Your goal: Rewrite the data below, swapping every "sidebar" for "side panel" and leaving everything else unchanged. Omit the pictures from your answer.

Item position entries
_ _ _ _ _

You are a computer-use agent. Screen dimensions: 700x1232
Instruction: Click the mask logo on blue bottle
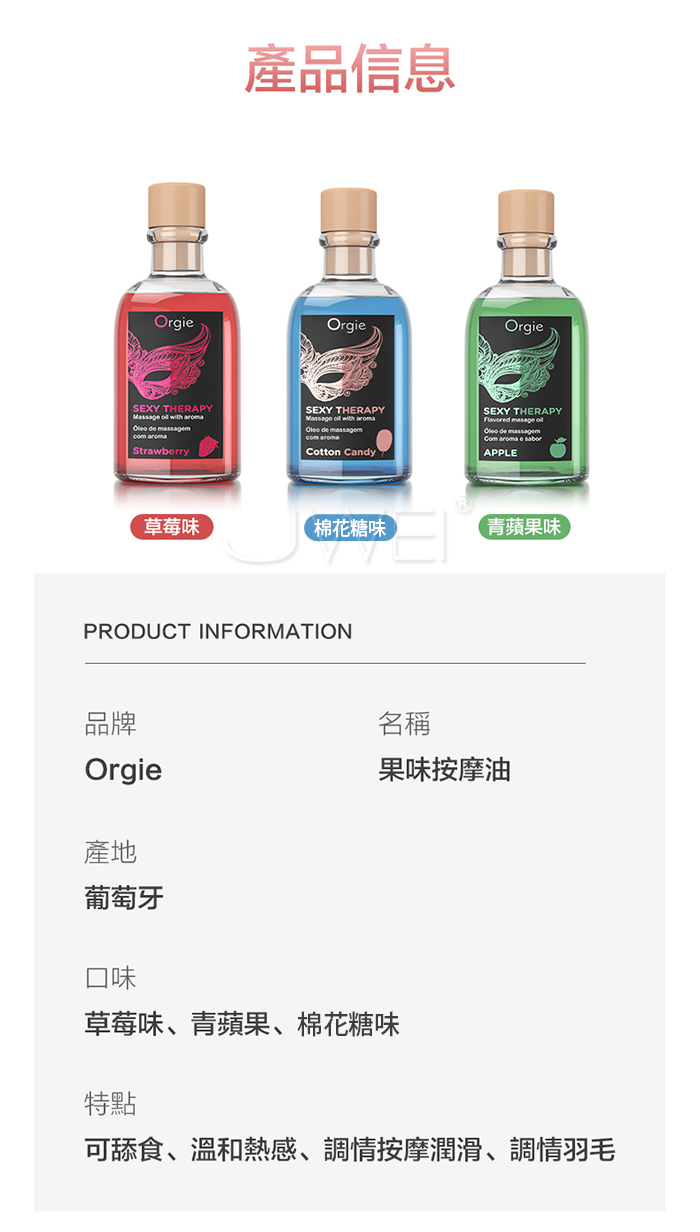tap(343, 367)
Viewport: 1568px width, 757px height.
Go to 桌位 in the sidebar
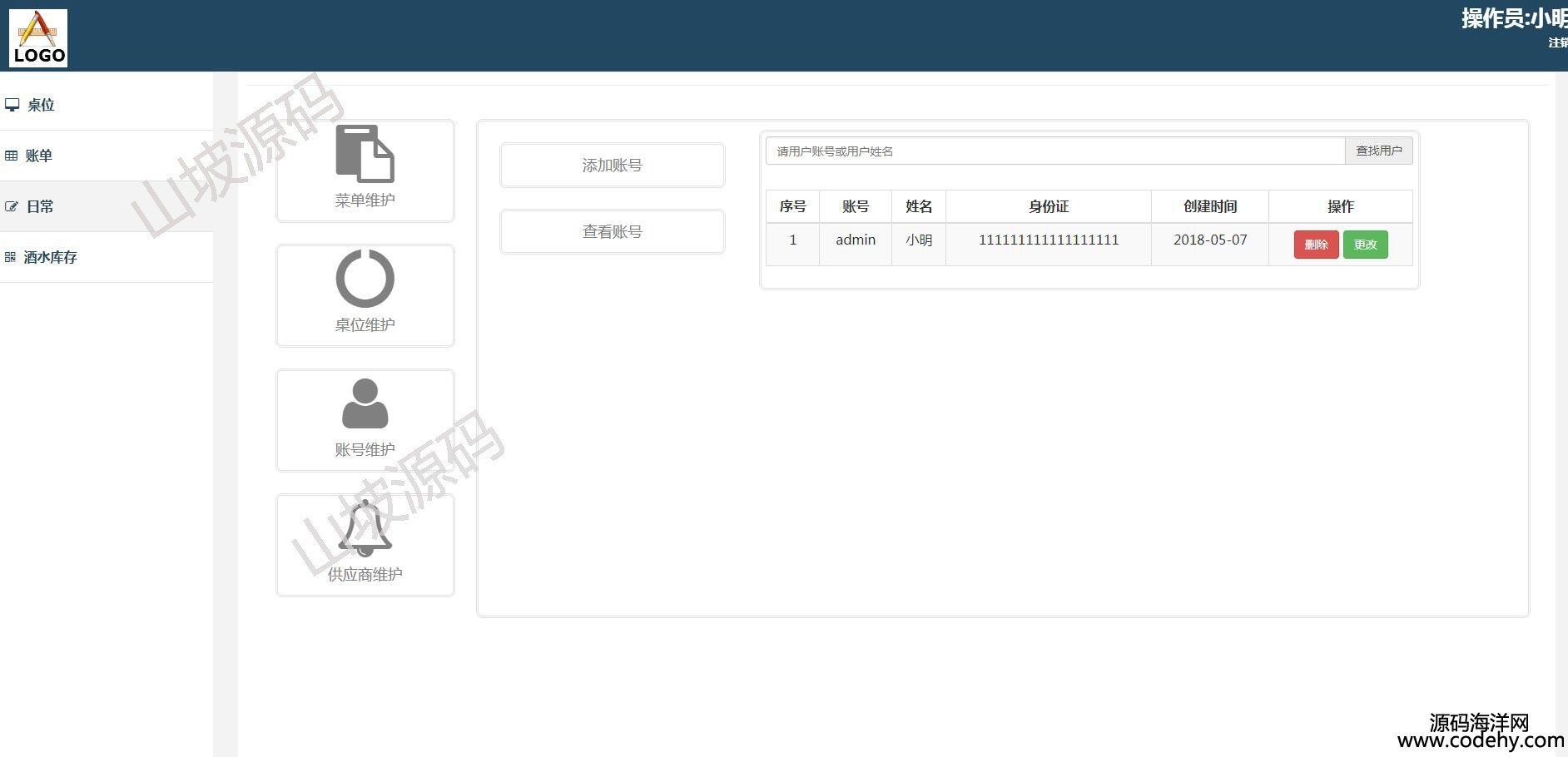(41, 105)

_ _ _ _ _

Finished exercise:
You are a computer-use agent. Screen dimensions: 700x1232
Instruction: Click the mask logo on blue bottle
tap(343, 367)
Viewport: 1568px width, 757px height.
Go to 桌位 in the side panel
(41, 105)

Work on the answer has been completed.